OLG Hamm 15 W 514/15 – Eintragung des Nacherbenvermerks

September 25, 2022

OLG Hamm 15 W 514/15

Beschluss vom 15.12.2015

Grundbuch,

Eintragung des Nacherbenvermerks zum Schutz etwaiger weiterer Kinder

Zusammenfassung des Beschlusses OLG Hamm 

Kernaussage:

Wenn eine Erblasserin ihre Tochter als Vorerbin und sowohl ihren Enkel als auch alle zukünftigen leiblichen Kinder

der Tochter als Nacherben einsetzt, reicht die Erklärung der 59-jährigen Tochter,

keine weiteren Kinder mehr bekommen zu können oder zu wollen, nicht aus, um auf die Eintragung eines Nacherbenvermerks im Grundbuch zu verzichten.

Hintergrund:

OLG Hamm 15 W 514/15

Eine Erblasserin setzte ihre Tochter als Vorerbin und ihren Enkel sowie alle zukünftigen leiblichen Kinder der Tochter als Nacherben ein.

Nach dem Tod der Erblasserin beantragte die Tochter die Eintragung als Alleineigentümerin im Grundbuch ohne Nacherbenvermerk.

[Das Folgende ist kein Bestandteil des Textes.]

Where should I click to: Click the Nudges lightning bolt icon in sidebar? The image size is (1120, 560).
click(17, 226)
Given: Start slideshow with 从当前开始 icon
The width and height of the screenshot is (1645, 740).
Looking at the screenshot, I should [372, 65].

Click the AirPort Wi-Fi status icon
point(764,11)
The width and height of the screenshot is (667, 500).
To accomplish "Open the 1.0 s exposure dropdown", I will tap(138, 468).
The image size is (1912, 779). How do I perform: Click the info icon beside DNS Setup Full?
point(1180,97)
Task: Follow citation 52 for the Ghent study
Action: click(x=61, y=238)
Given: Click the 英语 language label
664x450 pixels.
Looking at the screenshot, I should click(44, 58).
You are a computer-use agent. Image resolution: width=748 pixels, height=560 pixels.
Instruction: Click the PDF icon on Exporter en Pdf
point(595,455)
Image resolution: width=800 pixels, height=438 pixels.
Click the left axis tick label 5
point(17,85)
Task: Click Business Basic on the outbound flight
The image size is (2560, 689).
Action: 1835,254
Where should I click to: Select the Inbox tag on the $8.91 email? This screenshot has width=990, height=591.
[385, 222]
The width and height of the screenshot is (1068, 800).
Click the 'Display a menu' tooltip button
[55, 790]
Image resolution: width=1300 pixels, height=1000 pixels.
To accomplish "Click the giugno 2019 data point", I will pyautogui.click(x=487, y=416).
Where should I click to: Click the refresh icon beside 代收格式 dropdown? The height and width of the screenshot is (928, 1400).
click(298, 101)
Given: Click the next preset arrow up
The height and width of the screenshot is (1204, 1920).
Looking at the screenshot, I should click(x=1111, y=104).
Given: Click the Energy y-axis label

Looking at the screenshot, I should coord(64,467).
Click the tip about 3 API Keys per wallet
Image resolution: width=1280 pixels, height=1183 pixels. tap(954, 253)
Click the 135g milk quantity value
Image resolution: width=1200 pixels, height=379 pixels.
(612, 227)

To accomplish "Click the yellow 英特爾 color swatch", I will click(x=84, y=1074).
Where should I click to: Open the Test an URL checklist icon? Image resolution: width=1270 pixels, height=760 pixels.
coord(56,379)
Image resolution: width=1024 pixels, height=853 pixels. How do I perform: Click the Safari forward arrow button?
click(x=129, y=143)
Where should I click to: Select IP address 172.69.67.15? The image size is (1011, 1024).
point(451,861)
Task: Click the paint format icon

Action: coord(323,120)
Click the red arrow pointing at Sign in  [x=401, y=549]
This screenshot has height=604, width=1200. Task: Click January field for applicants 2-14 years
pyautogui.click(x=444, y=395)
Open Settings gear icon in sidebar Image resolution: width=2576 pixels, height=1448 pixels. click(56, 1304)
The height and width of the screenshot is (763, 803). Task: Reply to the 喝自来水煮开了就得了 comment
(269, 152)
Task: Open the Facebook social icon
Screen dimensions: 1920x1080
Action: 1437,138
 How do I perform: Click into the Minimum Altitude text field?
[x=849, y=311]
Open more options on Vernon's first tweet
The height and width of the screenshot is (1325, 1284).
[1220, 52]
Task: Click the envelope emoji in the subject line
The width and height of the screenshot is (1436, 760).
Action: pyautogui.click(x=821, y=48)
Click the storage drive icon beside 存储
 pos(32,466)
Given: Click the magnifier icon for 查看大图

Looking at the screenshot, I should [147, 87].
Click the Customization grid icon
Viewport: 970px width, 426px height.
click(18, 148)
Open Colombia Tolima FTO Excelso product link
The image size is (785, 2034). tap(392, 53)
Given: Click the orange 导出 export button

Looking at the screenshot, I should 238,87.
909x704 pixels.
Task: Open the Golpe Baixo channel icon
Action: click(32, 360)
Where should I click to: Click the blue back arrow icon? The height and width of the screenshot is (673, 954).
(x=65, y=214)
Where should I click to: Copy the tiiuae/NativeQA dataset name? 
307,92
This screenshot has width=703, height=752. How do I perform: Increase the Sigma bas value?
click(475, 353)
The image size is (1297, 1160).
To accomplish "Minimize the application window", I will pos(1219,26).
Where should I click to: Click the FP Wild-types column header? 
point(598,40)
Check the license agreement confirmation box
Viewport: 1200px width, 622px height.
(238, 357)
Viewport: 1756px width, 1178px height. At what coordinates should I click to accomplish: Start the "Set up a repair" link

Sie legte eine notarielle Erklärung vor, in der sie versicherte, keine weiteren Kinder zu haben, und ihr Sohn verzichtete auf die Eintragung eines Nacherbenvermerks.

Das Grundbuchamt lehnte den Antrag ab und verlangte die Eintragung eines Nacherbenvermerks zum Schutz etwaiger weiterer Kinder der Tochter.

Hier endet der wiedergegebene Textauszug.